IGM: Will we be able to lose hours of our lives focusing our efforts on just a small handful of planets, or will exploring strange new worlds be the main path to a satisfying experience?
Tiy: It really depends on the kind of game you’re wanting to play. If fostering a single world is your thing, you’ll certainly be able to do that. However exploring new worlds will supply you with more and more powerful equipment and a much larger range of experiences. You’re also able to combine the two by taking a world as your homeworld and exploring the universe to find increasingly better ways of expanding it.
IGM: I’ll be honest, it’s been really hard to come up with questions that you haven’t already answered somewhere else. Even for an Indie, you’ve been incredibly open about this project right from the get-go! What made you decide to take such an approach with Starbound?
Tiy: I think games are becoming less a single product and more a social experience. Customers are buying not only into the game, but into the community, into spending time with their friends doing something they enjoy. And it makes sense that those players would like to help shape the experience. I try to be as open as I can be because that desire to shape the game is extremely valuable. Also, I don’t see the need for smoke and mirrors, if you’re producing a genuinely good game there’s nothing to hide!

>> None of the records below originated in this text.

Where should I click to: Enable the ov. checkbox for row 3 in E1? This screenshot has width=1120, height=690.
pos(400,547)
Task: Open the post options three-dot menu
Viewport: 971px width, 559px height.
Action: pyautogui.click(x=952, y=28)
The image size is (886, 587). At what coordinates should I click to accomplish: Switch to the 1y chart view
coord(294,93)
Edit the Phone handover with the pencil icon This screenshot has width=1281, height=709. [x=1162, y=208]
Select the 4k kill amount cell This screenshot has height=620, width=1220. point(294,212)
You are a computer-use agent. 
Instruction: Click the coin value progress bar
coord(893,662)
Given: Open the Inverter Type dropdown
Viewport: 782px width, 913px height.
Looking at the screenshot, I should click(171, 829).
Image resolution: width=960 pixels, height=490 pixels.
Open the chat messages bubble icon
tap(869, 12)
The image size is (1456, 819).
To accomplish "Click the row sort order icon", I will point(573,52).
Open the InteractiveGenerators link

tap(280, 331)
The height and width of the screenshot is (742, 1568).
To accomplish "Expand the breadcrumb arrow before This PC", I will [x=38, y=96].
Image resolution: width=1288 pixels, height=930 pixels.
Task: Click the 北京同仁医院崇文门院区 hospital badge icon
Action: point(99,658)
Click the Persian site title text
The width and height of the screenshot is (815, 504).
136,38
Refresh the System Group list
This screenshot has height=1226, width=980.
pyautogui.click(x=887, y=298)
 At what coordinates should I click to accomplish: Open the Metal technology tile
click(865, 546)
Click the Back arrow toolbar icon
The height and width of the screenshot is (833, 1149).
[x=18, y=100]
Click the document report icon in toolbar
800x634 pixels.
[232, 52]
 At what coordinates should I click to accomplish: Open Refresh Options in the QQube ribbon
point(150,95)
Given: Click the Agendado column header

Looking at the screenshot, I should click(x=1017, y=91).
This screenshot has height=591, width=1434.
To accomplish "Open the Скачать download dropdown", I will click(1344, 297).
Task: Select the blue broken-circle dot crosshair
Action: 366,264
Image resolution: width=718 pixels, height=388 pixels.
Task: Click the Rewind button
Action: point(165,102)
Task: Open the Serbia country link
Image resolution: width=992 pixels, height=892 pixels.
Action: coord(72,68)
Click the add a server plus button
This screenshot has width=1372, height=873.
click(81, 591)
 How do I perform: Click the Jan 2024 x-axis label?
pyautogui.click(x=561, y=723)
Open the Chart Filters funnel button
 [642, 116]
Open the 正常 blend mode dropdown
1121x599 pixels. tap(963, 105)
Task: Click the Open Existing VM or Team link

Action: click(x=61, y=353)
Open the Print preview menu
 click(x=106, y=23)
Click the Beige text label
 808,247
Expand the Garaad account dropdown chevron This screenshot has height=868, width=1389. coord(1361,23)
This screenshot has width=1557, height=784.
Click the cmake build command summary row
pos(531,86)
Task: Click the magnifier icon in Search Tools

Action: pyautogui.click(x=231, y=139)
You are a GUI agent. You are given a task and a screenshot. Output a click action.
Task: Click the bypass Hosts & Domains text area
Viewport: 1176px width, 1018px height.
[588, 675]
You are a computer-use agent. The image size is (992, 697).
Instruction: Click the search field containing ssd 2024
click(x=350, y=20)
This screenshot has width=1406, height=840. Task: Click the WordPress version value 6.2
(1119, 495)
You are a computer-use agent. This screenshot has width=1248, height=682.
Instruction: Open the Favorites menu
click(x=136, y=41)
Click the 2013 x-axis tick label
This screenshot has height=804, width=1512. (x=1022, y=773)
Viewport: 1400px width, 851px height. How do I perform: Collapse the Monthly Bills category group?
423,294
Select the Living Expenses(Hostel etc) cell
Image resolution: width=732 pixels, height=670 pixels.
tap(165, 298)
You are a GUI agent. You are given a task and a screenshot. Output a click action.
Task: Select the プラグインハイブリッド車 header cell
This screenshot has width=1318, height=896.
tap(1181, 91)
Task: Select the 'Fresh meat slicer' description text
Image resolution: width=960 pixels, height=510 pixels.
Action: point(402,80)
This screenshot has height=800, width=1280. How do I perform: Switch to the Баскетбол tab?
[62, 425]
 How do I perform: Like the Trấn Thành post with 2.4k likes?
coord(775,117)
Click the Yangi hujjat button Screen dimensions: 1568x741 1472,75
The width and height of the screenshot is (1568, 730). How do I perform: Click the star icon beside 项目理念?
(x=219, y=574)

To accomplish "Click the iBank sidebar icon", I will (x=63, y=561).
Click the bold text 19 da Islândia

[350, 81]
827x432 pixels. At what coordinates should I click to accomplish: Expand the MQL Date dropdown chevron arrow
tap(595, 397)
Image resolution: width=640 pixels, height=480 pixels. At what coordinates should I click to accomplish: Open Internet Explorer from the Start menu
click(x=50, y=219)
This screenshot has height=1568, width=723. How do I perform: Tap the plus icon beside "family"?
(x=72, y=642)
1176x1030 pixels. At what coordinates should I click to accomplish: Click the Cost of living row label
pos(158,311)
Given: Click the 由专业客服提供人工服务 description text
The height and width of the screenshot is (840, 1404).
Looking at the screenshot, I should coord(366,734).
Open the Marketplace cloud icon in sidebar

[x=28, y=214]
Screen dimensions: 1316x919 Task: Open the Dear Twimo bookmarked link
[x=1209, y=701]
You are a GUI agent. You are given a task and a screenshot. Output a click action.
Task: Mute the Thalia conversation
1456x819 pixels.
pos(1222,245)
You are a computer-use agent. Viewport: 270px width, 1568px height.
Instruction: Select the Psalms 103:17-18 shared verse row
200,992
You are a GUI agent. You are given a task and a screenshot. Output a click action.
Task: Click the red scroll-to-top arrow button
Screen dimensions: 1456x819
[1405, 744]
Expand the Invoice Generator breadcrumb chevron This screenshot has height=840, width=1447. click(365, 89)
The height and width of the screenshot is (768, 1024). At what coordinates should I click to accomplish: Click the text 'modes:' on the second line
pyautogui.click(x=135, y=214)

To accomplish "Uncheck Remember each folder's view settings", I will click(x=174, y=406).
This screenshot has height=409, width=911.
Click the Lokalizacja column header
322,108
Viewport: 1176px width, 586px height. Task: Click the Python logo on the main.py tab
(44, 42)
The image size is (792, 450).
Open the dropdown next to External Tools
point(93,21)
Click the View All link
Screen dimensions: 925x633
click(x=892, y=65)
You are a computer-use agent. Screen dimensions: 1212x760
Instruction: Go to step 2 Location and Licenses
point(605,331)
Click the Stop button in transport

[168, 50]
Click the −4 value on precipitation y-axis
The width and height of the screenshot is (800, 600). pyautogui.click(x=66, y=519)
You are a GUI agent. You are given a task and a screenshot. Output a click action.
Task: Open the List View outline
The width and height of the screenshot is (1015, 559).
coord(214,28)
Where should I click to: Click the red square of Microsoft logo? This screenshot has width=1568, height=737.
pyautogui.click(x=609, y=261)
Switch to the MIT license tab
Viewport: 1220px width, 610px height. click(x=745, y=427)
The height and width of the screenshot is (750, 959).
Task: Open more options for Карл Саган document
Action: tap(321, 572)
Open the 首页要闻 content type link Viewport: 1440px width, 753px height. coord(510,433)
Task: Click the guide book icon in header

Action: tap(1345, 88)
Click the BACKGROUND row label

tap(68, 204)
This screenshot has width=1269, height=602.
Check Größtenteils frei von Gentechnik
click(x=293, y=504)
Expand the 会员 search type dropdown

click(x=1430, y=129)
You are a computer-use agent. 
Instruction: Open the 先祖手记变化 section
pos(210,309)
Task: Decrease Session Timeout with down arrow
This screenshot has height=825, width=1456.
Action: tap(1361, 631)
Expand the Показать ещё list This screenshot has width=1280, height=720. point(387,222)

IGM: Ok, this last one might be a bit of a simple mundane question, but I just can’t get it out of my head! Are the 2D environments going to “loop around” on themselves? i.e. If I keep walking in one direction will I eventually end up where I started?
Tiy: Yes! We’ve been doing this for a while now. The engine is also capable of producing infinite planets.
IGM: Thanks very much for talking with us about Starbound! Is there anything you would like to say to our readers before we finish?
Tiy: Just thank you for all the wonderful support, that you can always reach me via email, Starbound chat or our forums and that I’m going to make sure the game lives up to expectations. The Starbound community rocks.